------ Dokumen ------
Oleh: Muhaimin Iqbal
Meskipun kita tahu bahwa ‘riba telah mengambil makanan kita’, mengapa sulit sekali kita berlepas diri darinya ? karena riba itu telah menyelimuti kita seperi pekatnya malam dalam ecosystem ribawi yang sangat kompleks. Seperti ikan yang hidup dalam laut yang tercemar, seberapa kuat-pun dia ingin mengambil oksigen bersih dari air dan memilih-milih makananannya – tetap saja dia harus mendapatkannya dari air yang sudah tercemar. Seperti itulah ecosystem yang menyelimuti kita sehingga seberapa kuat-pun kita ingin bebas riba, debu-debu riba tetap terhirup masuk ke tubuh kita. Lantas apa solusinya ?
Sebelum saya uraikan solusinya, saya beri dahulu gambaran situasinya – karena sebagian orang tidak setuju kalau kita hanya ‘mengkambing-hitamkan’
riba untuk semua permasalahan kita. Betul bahwa riba bukan satu-satunya
penyebab, tetapi riba adalah hulu yang sangat kuat dari setiap
permasalahan ekonomi kita.
Seperti
bila Anda tidak menyukai seseorang, maka apapun yang dilakukan orang
tersebut adalah salah di mata Anda. Bagaimana kalau yang tidak suka ini
adalah Allah ?, bahkan Allah dan RasulNya mengumumkan perang (QS 2:279),
dan mengancam memusnahkan riba ( QS 2:276) – maka apa saja yang kita
lakukan yang masih terkait atau bersinggungan dengan riba ini menjadi
salah.
------ Data ------
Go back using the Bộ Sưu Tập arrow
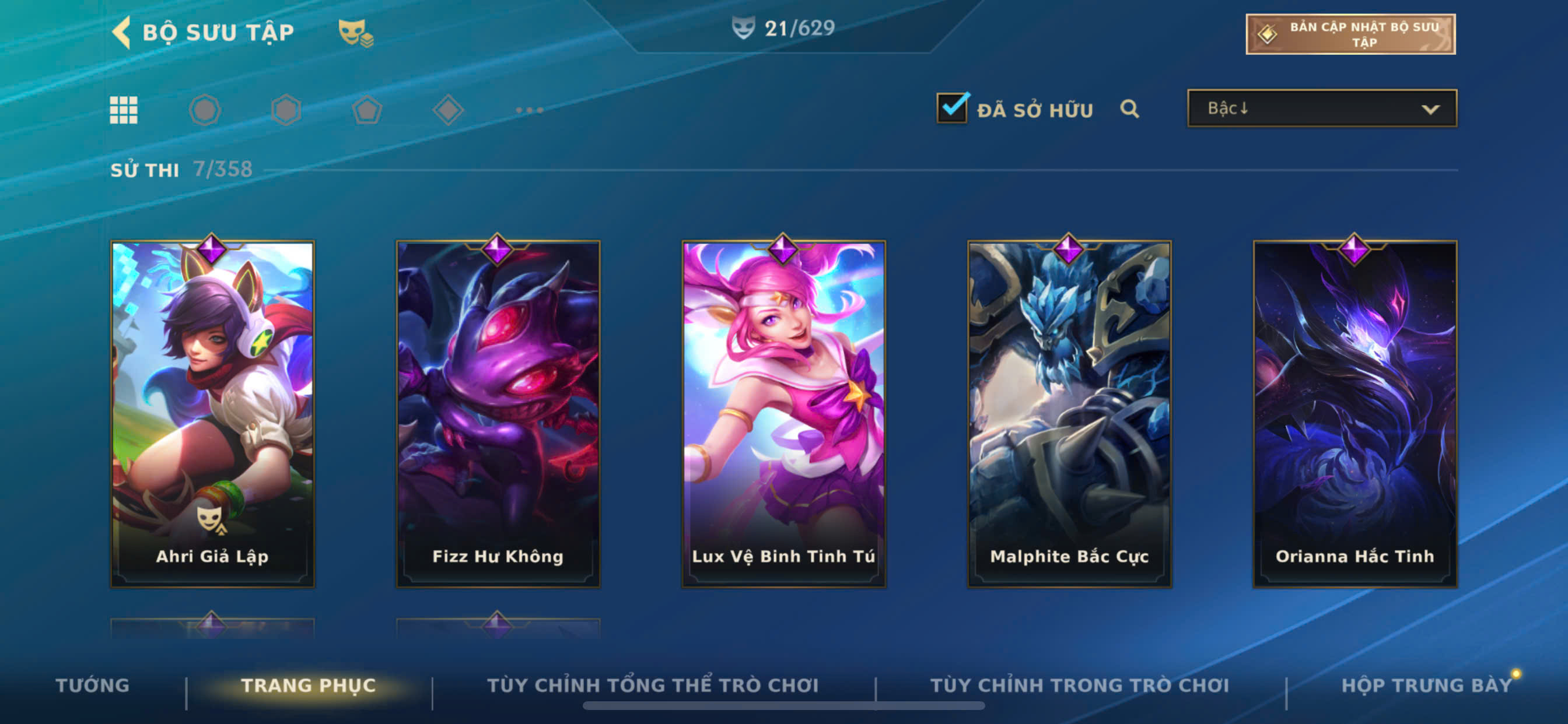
------
#### [Ketentuan Tugas]
Salin tanpa perubahan bagian tulisan tentang riba dari "Oleh: Muhaimin Iqbal" sampai "apa solusinya ?".

#### [Jawaban Lengkap]
Oleh: Muhaimin Iqbal
Meskipun kita tahu bahwa ‘riba telah mengambil makanan kita’, mengapa sulit sekali kita berlepas diri darinya ? karena riba itu telah menyelimuti kita seperi pekatnya malam dalam ecosystem ribawi yang sangat kompleks. Seperti ikan yang hidup dalam laut yang tercemar, seberapa kuat-pun dia ingin mengambil oksigen bersih dari air dan memilih-milih makananannya – tetap saja dia harus mendapatkannya dari air yang sudah tercemar. Seperti itulah ecosystem yang menyelimuti kita sehingga seberapa kuat-pun kita ingin bebas riba, debu-debu riba tetap terhirup masuk ke tubuh kita. Lantas apa solusinya ?